No domingo, o presidente do Peru, Pedro Pablo Kuczynski, anunciou o perdão “por razões humanitárias” a Alberto Fujimori, depois de uma junta médica verificar que o ex-chefe de Estado peruano sofre de “uma doença progressiva, degenerativa e incurável” e que as condições que Fujimori tinha na prisão seriam um risco grave para a sua vida, saúde e integridade.

A decisão de Kuczynski foi anunciada três dias depois de o próprio ter escapado à destituição no Congresso, graças à abstenção do deputado Kenji Fujimori, filho do ex-presidente, e de outros nove deputados do partido Força Popular. A concessão de um indulto está assim a ser vista, por muitos, como moeda de troca a Kenji Fujimori e aos outros deputados.
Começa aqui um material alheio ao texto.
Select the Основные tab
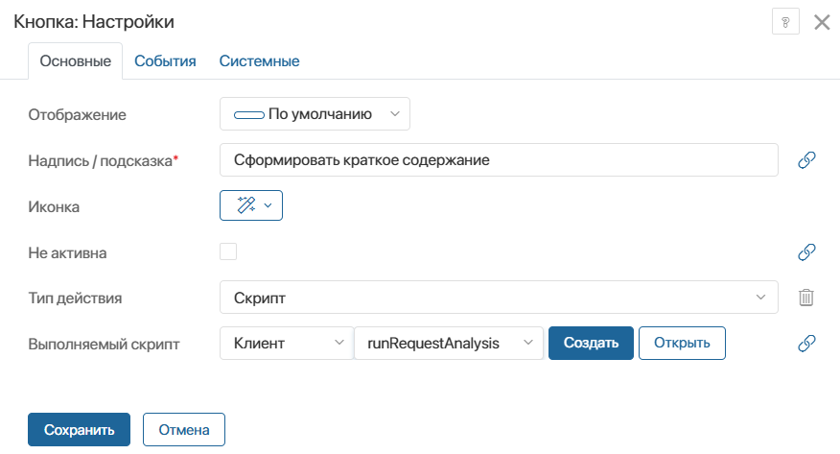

A decisão gerou muita polémica. Centenas de peruanos saíram às ruas da capital peruana na noite de Natal para protestar. Entre os manifestantes estavam familiares dos mortos e desaparecidos do início da década de 90 que já anunciaram que vão recorrer a instâncias internacionais para anular o indulto e exigir que Fujimori, de 79 anos, cumpra a totalidade da pena a que foi condenado.